Stored records
+---+
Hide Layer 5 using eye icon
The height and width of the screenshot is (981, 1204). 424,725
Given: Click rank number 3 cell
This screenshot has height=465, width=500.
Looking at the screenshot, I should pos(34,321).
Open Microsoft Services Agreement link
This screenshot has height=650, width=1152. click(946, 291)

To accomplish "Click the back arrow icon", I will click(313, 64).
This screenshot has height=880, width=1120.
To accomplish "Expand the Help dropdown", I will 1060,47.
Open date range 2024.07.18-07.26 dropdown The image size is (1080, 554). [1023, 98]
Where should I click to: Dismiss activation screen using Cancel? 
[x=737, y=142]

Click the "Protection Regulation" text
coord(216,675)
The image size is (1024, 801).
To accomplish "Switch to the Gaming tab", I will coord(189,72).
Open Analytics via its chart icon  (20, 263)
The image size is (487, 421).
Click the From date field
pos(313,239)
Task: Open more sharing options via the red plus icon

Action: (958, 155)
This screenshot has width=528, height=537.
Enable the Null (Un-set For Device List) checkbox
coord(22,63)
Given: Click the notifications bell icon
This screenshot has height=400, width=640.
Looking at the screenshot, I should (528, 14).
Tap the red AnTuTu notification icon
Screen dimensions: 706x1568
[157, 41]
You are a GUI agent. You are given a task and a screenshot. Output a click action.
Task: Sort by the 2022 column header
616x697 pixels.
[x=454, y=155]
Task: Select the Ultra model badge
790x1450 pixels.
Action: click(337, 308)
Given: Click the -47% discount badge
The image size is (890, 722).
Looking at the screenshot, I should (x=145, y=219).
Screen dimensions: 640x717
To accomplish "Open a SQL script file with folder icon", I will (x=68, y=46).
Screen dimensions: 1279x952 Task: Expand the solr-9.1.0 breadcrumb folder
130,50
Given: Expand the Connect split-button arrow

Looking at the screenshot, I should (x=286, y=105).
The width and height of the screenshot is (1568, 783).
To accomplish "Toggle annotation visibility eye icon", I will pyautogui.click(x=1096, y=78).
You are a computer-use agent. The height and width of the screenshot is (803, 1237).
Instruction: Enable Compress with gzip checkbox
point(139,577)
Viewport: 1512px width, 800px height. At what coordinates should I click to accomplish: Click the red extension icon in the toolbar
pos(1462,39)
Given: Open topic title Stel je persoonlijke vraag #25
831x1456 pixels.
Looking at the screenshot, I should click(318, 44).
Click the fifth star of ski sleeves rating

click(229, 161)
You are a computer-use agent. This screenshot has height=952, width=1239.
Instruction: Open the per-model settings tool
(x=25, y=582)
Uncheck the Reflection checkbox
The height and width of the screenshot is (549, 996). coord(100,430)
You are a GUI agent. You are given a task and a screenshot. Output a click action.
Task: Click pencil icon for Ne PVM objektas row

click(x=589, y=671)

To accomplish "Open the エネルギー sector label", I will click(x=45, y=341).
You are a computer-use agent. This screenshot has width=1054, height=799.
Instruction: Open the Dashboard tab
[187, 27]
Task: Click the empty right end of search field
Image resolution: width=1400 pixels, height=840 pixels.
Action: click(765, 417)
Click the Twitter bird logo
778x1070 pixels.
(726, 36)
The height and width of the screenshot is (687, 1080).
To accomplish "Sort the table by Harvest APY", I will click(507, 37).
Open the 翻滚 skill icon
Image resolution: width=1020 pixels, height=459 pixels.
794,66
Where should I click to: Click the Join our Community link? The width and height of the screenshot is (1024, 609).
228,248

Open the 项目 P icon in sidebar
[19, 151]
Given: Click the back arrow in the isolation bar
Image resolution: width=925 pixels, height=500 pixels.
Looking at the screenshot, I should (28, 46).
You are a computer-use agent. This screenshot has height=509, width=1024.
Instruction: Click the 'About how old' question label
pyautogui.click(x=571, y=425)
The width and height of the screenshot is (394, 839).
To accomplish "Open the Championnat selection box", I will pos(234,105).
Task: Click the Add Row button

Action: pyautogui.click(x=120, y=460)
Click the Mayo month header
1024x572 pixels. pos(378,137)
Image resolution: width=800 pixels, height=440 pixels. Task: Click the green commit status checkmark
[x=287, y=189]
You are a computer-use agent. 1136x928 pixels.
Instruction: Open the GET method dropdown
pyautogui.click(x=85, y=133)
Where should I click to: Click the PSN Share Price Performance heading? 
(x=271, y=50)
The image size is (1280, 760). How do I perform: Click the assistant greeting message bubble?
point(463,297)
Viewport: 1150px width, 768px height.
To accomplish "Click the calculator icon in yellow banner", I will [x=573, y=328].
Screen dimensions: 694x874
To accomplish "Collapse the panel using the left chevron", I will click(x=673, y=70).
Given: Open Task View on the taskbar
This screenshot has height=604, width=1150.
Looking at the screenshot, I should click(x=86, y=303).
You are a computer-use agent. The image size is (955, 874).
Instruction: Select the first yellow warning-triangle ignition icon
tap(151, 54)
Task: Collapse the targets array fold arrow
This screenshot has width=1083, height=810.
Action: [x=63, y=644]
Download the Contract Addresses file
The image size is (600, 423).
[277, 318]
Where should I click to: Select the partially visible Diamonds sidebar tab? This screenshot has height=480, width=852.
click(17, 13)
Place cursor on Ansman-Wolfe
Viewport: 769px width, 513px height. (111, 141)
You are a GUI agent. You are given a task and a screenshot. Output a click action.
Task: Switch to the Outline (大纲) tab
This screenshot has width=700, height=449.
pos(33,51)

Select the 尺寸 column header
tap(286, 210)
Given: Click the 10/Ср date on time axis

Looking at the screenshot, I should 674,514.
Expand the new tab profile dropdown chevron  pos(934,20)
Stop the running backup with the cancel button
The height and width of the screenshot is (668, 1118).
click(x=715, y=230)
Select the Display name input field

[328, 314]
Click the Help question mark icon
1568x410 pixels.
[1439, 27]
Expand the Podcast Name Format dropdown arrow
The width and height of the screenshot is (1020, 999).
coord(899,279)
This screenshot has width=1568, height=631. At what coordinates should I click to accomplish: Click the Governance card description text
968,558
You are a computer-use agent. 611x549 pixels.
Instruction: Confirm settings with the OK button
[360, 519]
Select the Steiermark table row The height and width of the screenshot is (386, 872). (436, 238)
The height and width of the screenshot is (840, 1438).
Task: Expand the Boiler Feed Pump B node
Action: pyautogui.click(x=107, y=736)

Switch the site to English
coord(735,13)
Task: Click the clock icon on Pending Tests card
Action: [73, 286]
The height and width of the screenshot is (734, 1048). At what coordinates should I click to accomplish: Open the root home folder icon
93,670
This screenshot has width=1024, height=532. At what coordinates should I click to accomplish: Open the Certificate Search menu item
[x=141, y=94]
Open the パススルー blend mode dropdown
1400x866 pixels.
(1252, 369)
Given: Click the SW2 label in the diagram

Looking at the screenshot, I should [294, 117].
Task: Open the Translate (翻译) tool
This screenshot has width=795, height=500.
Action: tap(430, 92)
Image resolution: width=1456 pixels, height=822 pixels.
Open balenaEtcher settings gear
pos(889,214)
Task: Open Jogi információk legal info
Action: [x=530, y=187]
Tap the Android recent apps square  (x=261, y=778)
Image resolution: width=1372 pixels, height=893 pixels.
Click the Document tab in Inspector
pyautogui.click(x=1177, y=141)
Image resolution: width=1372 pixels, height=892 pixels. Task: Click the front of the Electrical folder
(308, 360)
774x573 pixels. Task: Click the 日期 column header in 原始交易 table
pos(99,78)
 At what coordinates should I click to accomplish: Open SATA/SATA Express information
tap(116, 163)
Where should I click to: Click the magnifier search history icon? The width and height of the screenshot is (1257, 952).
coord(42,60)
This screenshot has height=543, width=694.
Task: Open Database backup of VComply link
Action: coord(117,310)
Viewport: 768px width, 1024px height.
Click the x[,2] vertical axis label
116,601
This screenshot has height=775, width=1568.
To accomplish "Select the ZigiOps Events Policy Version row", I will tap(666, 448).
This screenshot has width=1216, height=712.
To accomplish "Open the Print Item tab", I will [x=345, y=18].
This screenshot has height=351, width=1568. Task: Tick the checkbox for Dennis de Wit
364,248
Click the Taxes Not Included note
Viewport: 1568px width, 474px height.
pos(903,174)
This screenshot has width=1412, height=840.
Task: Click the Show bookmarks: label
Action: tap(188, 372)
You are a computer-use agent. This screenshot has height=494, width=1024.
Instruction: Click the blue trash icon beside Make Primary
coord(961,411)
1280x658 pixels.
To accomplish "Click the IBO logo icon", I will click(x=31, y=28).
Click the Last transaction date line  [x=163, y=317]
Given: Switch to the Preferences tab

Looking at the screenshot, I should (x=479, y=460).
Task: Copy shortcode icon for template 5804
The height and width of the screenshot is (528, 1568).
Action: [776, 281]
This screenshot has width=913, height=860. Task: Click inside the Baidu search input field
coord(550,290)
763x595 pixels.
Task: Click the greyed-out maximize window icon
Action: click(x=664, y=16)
+---+
WORK ORDER: The required result is an exact repeat of the records above from the line containing "Given: Switch to the Preferences tab" to their final line.

ANSWER TO THIS EXERCISE:
Given: Switch to the Preferences tab

Looking at the screenshot, I should (x=479, y=460).
Task: Copy shortcode icon for template 5804
The height and width of the screenshot is (528, 1568).
Action: [776, 281]
This screenshot has width=913, height=860. Task: Click inside the Baidu search input field
coord(550,290)
763x595 pixels.
Task: Click the greyed-out maximize window icon
Action: click(x=664, y=16)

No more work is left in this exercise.